The so-called “Place of Supply” or “VATMOSS” law will apply.
What is the VATMOSS Law?
First of all, a disclaimer. I am not a lawyer or accountant. The following post is my personal view and interpretation of VATMOSS. You should take appropriate professional advice before making any decisions concerning VAT issues in the EU. I am not responsible for any actions or inactions you take or do not take as a result of reading this post.
VATMOSS will affect anyone selling digital or physical products or services to customers located within the EU, no matter where in the world the seller is located.
VAT or Value Added Tax is the EU’s sales tax. The rate of VAT charged varies from country to country. And many countries have more than one VAT rate for different goods and services, as well as differing rules of applicability for charging the tax.
Prior to 2015, VAT was always charged in the country where the seller was located. There was also a so-called VAT sales threshold under which you did not have to register.
As of 1 January 2015, new legislation changes the place of tax. From this date, under the new regulations of VATMOSS, Value Added Tax must be applied at the rate prevailing in the country where the buyer – and not the seller – is located.
One of the aims of this change in the VAT law is to prevent large corporations from registering in a low-rate VAT country for tax avoidance purposes.
A popular choice of location registration for some large companies was Luxembourg which has a much lower rate of VAT than other countries in the EU. These companies then charged that low rate to all their customers in the EU regardless of where they live.
Whilst on the one hand, the VATMOSS tax change will crack down on the tax avoidance games of the big name companies, the change will apply to small companies as well.
And this change also makes applying the tax much more complicated and costly for all businesses.
There are some 28 different countries in the EU and each one has it’s own VAT tax rates and specific VAT regulations.
Unfortunately, the legislation covering this tax change doesn’t appear to have taken into account the practicalities involved for small businesses in having to comply with this new tax ruling. Especially for smaller scale e-commerce based businesses.
MOSS Makes it Easier
To try to make things easier, the EU has announced a system called MOSS – or “Mini One Stop Shop”.
MOSS allows you to choose to register in ONE single EU country only and then make all your VAT tax returns to that country alone.
This is instead of having to compile a return for every single EU country individually where you have customers. This doesn’t even bear thinking about – for language reasons, let alone anything else.
You still have to charge the applicable rate of VAT for the country where each of your customers is located. However MOSS means you only have to deal with the one single country where you have registered via MOSS when sending in your VAT returns and VAT payments.

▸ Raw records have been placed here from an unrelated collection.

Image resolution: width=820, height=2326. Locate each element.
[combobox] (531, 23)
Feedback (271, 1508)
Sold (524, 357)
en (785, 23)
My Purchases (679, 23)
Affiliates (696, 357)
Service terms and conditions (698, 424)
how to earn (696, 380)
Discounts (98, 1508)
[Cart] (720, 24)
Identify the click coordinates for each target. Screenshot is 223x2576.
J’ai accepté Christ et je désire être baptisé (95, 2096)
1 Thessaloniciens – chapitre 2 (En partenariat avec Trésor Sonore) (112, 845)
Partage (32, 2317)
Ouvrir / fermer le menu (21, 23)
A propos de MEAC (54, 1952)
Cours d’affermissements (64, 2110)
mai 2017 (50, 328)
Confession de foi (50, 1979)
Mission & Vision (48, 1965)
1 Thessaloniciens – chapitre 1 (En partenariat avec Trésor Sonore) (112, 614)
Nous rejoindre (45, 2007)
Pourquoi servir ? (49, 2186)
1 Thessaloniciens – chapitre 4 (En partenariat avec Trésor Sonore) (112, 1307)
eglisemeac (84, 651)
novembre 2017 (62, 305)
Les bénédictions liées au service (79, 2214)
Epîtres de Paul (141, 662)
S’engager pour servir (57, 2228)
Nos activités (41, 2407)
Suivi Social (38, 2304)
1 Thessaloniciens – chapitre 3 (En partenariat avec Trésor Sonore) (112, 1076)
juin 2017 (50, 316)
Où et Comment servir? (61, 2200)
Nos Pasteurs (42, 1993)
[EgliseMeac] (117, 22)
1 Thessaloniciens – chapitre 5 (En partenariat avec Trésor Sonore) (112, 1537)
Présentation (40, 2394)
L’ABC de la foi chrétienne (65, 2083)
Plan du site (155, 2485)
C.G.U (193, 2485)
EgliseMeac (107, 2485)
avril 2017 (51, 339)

The important thing to understand is that the effects of these VAT tax changes are global. They apply literally to ANY seller of products or services within the EU which are subject to VAT, no matter where in the world that seller is based.
What counts is, if you sell to someone in an EU country, then you are required to charge VAT at the current rate applying in that country, and to forward that VAT to the tax authorities along with your tax return.
You are the one held responsible for levying the appropriate VAT for your product or service – according to the specific country where each of your customers is living.
Basically, the way you will be have to do this will be to request the location address of your customer and also record the IP address of the computer being used by the buyer to make the purchase.
So your e-commerce store and payment processing software needs to be able to meet these requirements.
What’s more, you are now expected to keep archived records for up to 10 years to prove the details of the sales you have made in case of audits and enquiries by the EU VAT authorities later in the future.
What Are Your Options With VATMOSS?
So, what to do?
If you’re an international seller your options are either:
– to comply with this new law by registering with the MOSS agency in one EU country. For most international businesses, the best place to register for VAT from the ease of language point of view is probably the UK or the Irish Republic.
If you sell in the Eurozone (not all of the EU uses the Euro) then Ireland might be better as Ireland uses the Euro, which will make accounting a little easier.
– or alternatively, you can simply avoid the whole issue and not sell to customers based in the EU. Which of course means you will lose out on sales and revenue.
Maybe the best way to decide what to do is to look at how much you sell in the EU versus what you sell elsewhere in the world, and the overhead involved for you in complying with the EU VATMOSS regulations.
If your EU sales are only minimal, and you don’t plan or expect your EU sales to increase appreciably in the future, then it may be better simply to refuse to sell to potential customers in the EU.
Either way, the whole thing is really a pain in the neck for smaller businesses.
The best I can say is to recommend you obtain specific advice about your own situation from your tax accountant.
And if you do sell to customers within the EU, then make sure that your e-commerce and payment gateway software and systems are fully compliant with the new VAT MOSS “Place of Supply” law.
It remains to be seen how this VAT regulation change will work out in practice.
But the fact is for now, the onus is entirely on you to make sure your business is compliant with the new EU VAT law.
What about you and your business? How are you planning to respond to the EU’s VAT changes?